Collescipoli, sempre più aspri i rapporti tra proloco e ‘resto del mondo’: Comune a gamba tesa

A oltre un mese dalla prima seduta di Seconda commissione dedicata ai difficili rapporti tra proloco di Collescipoli e tutte le altre associazioni che operano nel borgo, non risulta minimamente migliorata la situazione e anzi nuove richieste di ingresso in proloco, inevase o negate, si sarebbero nel frattempo accumulate, spingendo le parti coinvolte ad agire con pugno duro. In primo luogo il Comune di Terni che, confidando in una risoluzione senza la necessità di ‘atti di forza’, aveva lasciato nel cassetto la lettera di segnalazione alla Regione Umbria. L’ente di Palazzo Spada si ritrova a questo punto costretto a inoltrare la missiva; tanto più tenuto conto che Roberto Laurenzi, il presidente col quale nessuno sembra trovare una via di dialogo costruttivo, dispone ancora di spazi comunali in concessione, sulla base di un contratto ormai scaduto. Un intervento della direzione patrimonio teso a riprendersi i locali in questione è pertanto prevedibile.
Ma c’è di più; così come richiesto lunedì mattina in commissione dal capogruppo di Fratelli d’Italia Roberto Pastura, con specifica integrazione da parte del capogruppo Ap, Massimo Francucci, il caso finirà anche all’attenzione della commissione consiliare Controllo e garanzia, con approfondimenti sul costo sostenuto dall’ente per le utenze dei locali concessi alla proloco di Collescipoli e il bilancio delle attività svolte nel corso degli anni a partire dal 2014. E mentre le parti che si ritengono offese, in violazione di specifici diritti e norme, valutano ancora azioni legali, la questione, così come votato dalla commissione guidata dalla consigliera Marina Severoni di Ap, sarà portata anche a conoscenza dell’Unpli, unione nazionale proloco italiane.

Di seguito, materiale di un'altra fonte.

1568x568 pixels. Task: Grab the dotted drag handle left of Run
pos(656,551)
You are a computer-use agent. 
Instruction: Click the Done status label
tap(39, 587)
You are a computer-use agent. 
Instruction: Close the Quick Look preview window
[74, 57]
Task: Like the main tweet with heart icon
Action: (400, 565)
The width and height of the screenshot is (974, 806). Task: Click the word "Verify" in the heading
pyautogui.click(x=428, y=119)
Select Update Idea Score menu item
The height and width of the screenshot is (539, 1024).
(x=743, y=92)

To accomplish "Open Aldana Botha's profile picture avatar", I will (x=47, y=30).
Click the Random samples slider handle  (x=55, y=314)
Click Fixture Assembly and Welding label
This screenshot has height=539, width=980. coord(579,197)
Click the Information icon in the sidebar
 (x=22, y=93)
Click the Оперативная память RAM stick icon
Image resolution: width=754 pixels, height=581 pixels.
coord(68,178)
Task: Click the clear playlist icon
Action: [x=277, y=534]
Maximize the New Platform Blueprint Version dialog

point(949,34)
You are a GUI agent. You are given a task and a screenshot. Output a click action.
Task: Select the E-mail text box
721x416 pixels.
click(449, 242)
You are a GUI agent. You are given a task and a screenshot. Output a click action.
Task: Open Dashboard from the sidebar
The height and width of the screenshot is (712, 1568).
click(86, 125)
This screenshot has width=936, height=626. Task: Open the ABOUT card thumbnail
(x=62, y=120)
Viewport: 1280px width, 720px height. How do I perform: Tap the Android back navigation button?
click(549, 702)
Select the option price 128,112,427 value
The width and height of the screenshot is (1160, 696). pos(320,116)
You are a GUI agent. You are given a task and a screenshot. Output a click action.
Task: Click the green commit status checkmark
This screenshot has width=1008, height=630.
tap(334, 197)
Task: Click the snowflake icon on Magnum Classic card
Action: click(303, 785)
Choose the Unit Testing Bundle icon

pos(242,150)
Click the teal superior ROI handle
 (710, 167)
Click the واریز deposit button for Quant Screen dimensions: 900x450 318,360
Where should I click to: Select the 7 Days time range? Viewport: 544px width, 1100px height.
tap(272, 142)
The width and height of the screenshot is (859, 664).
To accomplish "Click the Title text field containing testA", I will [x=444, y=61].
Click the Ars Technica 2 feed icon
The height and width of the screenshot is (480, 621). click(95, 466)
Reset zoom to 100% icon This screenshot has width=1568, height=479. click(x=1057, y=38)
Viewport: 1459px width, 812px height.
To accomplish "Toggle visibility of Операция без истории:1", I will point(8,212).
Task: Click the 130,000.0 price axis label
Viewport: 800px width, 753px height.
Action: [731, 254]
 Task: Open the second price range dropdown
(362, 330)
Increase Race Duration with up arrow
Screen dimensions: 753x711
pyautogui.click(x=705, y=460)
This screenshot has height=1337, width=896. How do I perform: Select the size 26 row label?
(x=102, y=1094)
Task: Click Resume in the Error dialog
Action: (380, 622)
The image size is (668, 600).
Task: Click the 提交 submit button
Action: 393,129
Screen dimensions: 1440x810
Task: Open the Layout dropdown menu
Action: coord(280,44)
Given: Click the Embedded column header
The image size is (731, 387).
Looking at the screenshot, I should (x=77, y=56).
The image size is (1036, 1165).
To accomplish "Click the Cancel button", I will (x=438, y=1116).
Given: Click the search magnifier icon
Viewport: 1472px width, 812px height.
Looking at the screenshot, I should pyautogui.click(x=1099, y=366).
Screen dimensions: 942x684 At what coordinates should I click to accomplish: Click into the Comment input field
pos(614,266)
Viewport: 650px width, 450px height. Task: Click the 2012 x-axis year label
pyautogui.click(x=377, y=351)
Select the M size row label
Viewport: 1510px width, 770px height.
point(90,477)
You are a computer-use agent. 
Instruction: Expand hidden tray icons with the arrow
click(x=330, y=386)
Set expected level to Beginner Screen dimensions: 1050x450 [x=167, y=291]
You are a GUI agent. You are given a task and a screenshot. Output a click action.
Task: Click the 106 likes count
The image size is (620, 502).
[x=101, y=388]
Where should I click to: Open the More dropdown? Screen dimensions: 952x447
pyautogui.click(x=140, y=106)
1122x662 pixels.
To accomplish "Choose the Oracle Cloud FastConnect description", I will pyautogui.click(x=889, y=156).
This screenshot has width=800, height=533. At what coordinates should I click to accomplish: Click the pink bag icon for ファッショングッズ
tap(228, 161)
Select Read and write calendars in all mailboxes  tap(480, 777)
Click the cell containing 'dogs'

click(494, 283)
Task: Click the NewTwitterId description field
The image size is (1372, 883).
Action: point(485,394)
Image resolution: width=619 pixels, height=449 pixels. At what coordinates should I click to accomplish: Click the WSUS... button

Assurde risultano nel frattempo le spiegazioni che Laurenzi avrebbe riservato agli aspiranti soci lasciati fuori. Secondo quanto riferito da Marco Diamanti dell’associazione Thyrus il presidente avrebbe negato l’accesso a molti per ‘connivenza con il Bac’ il collettivo Borgo Arti Collescipoli che anima gli spazi del posto con numerose iniziative culturali e di intrattenimento: «Eppure – commenta Diamanti – ne fanno parte stimati, professionisti, residenti e parrocchiani; non è mica una cellula terroristica». A sottolineare un atteggiamento a questo punto in controtendenza con le finalità tipiche di una proloco, ci ha pensato il consigliere Ap Raffaello Federighi. A fare eco Pastura: «Un feudatario – dice a proposito di Laurenzi – che sceglie chi e perché possa entrare a far parte della proloco. Come si può consentire ancora la concessione di un palazzo di pregio a chi si ostina a tenere un atteggiamento che nulla ha a che fare con le finalità pubbliche dell’associazione?». A sentire Giuseppe Rogari dell’associazione Astrolabio, risulterebbero anomalie anche nei bilanci della proloco e comportamenti più che discutibili, anche nella gestione interna, da parte del presidente, assente ‘per altri impegni’. Diamanti, sul punto, con spiccata ironia: «Una cosa buona Laurenzi l’ha fatta: ha creato una forte coesione tra tutti gli altri soggetti presenti a Collescipoli, non era facile». Uscendo da Palazzo Spada, gli auditi in commissione hanno avuto modo di rappresentare e problematiche in essere anche al sindaco Stefano Bandecchi.